*Soal yang diberikan 1*: Dalam cuplikan tentang tautsiq Al Ijli, pernyataan siapa yang dikalahkan oleh tautsiq Al Ijli menurut Adz Dzahabiy?
*Soal yang diberikan 2*: Tuliskan lanjutan cuplikan tentang tautsiq Al Ijli setelah kalimat terakhirnya.

*Cuplikan dokumen*:

• • • • • • •

Ketiga contoh di atas menunjukkan bahwa di mata Adz Dzahabiy tautsiq Al Ijli tetap dapat dijadikan hujjah. Adz Dzahabiy tidak menganggapnya tasahul bahkan ia mendahulukan tautsiq Al Ijli daripada pernyataan majhul Abu Hatim.

Mengapa ada ulama semisal Al Mu’allimiy dan Al Albaniy yang menganggap Al Ijli tasahul?. Jawabannya karena terdapat sebagian perawi yang dinyatakan tsiqat oleh Al Ijli tetapi dinyatakan majhul dan dhaif oleh ulama lain.

• • • • • • •

*Cuplikan data*:

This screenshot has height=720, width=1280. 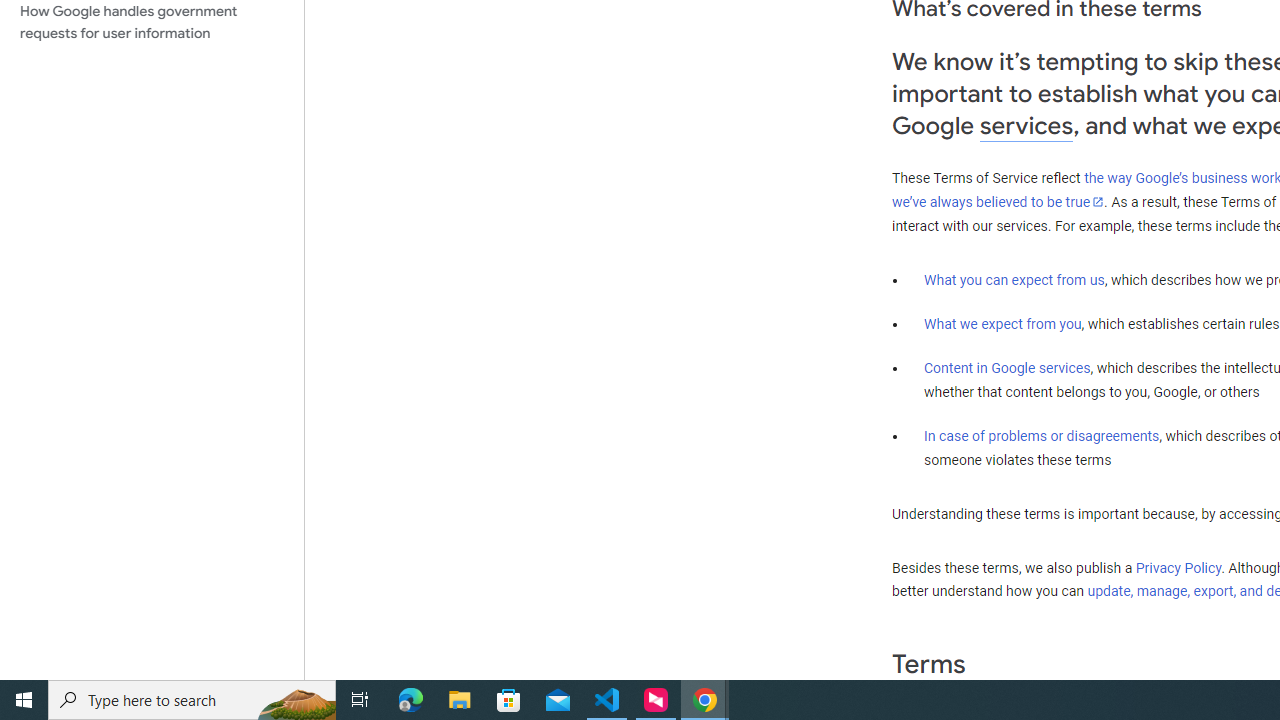 What do you see at coordinates (1002, 323) in the screenshot?
I see `'What we expect from you'` at bounding box center [1002, 323]. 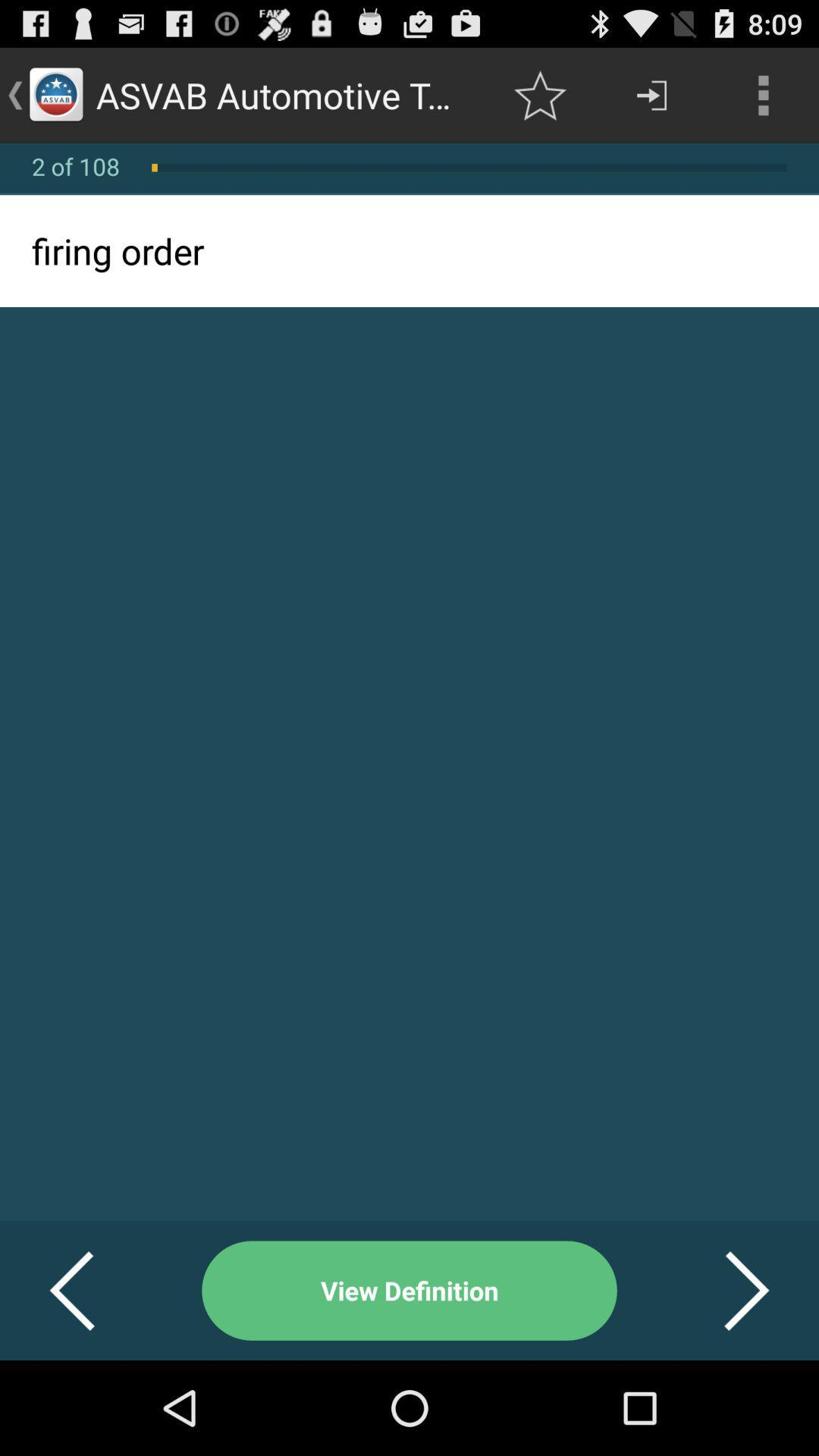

• • • • • • •

*Hasil 1*: Pernyataan majhul Abu Hatim.

*Hasil 2*:
Hal ini jelas bukanlah bukti kuat bahwa Al Ijli tasahul, perkara ini adalah perbedaan ijtihad yang biasa terjadi diantara para ulama jarh dan ta’dil. Ada sebagian ulama yang menta’dilkan perawi tetapi dalam pandangan ulama lain perawi tersebut majhul atau mendapat predikat jarh. Perkara seperti ini tidak hanya terjadi pada Al Ijli, tetapi juga pada ulama lain seperti Abu Hatim, Ibnu Ma’in, Ahmad bin Hanbal dan yang lainnya.

Perbedaan seperti itu hendaknya disikapi secara metodologis, kami pribadi juga tidak semata-mata membela Al Ijli secara buta. Jika seandainya ternukil pendapat ulama lain yang bertentangan dengan pendapat Al Ijli maka hendaknya ditimbang secara adil, dinilai mana yang lebih kuat atau rajih. Tetapi jika tidak ternukil pendapat ulama yang bertentangan dengan Al Ijli maka tautsiq Al Ijli dapat diterima. Inilah pendapat yang benar dan kami ambil perihal tautsiq Al Ijli.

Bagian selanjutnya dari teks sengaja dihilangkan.